Also, I recall reading about some header file that made, maybe it was Forth or something, into valid (compile no warnings) C code. Woe be unto you, of course, if the syntax is ever so slightly off, and the resulting ill-formed macros explode everything to bits.
Thus, the program becomes a polyglot, when such header is provided.
(It's probably ioccc material, and I've probably remembered the target language wrong?)

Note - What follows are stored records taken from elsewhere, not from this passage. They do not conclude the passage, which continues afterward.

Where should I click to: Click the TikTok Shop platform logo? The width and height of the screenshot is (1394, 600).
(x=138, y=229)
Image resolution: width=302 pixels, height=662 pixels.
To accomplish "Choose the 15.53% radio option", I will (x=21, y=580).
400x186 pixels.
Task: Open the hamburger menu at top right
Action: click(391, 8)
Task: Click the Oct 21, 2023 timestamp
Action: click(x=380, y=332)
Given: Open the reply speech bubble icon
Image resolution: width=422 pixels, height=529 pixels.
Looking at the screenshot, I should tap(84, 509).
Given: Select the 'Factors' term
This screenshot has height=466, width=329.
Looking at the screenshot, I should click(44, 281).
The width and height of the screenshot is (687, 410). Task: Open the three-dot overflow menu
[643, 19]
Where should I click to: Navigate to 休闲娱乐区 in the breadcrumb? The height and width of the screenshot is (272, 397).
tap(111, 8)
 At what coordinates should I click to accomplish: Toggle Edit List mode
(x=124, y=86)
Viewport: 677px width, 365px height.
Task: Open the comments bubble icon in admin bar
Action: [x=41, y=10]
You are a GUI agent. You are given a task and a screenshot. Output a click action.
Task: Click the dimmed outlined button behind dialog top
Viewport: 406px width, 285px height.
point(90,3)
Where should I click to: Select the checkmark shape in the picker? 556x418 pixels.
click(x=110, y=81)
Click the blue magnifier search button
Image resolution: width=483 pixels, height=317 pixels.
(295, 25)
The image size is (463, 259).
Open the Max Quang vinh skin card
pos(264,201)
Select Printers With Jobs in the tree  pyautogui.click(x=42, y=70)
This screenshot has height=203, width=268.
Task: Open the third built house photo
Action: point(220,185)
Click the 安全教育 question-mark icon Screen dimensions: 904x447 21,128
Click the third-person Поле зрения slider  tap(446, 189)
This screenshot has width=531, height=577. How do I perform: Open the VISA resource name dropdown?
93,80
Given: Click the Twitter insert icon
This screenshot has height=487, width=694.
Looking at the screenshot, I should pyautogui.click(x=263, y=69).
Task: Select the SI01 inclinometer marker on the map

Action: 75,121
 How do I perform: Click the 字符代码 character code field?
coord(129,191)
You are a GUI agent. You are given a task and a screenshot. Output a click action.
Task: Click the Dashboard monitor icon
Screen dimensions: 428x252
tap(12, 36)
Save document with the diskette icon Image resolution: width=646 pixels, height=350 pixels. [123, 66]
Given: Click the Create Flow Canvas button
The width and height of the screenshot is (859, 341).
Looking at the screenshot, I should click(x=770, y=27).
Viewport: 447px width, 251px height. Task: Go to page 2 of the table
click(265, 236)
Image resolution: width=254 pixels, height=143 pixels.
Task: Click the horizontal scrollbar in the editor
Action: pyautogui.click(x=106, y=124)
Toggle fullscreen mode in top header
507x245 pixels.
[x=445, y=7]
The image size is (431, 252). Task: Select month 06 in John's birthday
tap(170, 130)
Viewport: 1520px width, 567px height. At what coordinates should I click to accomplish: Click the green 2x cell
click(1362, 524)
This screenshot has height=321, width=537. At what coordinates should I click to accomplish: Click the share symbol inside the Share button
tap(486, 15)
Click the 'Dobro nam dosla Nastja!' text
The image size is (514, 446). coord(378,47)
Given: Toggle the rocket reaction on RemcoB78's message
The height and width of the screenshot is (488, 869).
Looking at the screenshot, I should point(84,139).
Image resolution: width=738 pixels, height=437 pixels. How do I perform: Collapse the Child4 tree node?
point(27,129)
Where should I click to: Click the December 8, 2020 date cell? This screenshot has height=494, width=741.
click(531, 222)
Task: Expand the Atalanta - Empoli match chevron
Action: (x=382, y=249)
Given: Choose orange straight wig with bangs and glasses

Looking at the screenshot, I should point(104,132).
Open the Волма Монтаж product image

More seriously, and back to the original topic(?), I've been more mindful of late, how many things I repeat, or "know that I know" -- but don't actually have references handy to support those positions. Which might range from, say, experiments that I've done, but haven't documented for various reasons (long time ago, poorly recorded -- I wouldn't write an article about some effect illustrated with some crappy decade-old photos; just not very interesting to me, etc.), to articles I've ran across but not archived, to, just... a whole variety of things that I can't properly source (for the above and other reasons) that I have nonetheless synthesized into a more complete state of knowledge.
The latter being the most frustrating of all, because, surely if I could just tell someone all of the truths that have come together to support some particular position I hold, surely they would hold it as well, but what are the chances they'll actually sit and read all of those things -- nevermind if I had those sources to hand -- let alone come to the same inferences?
But, I rarely see others providing references either, so I'm not exactly feeling guilty about it, by way of peer pressure anyway.
So that's, in part, my confessional non-confession, if you like.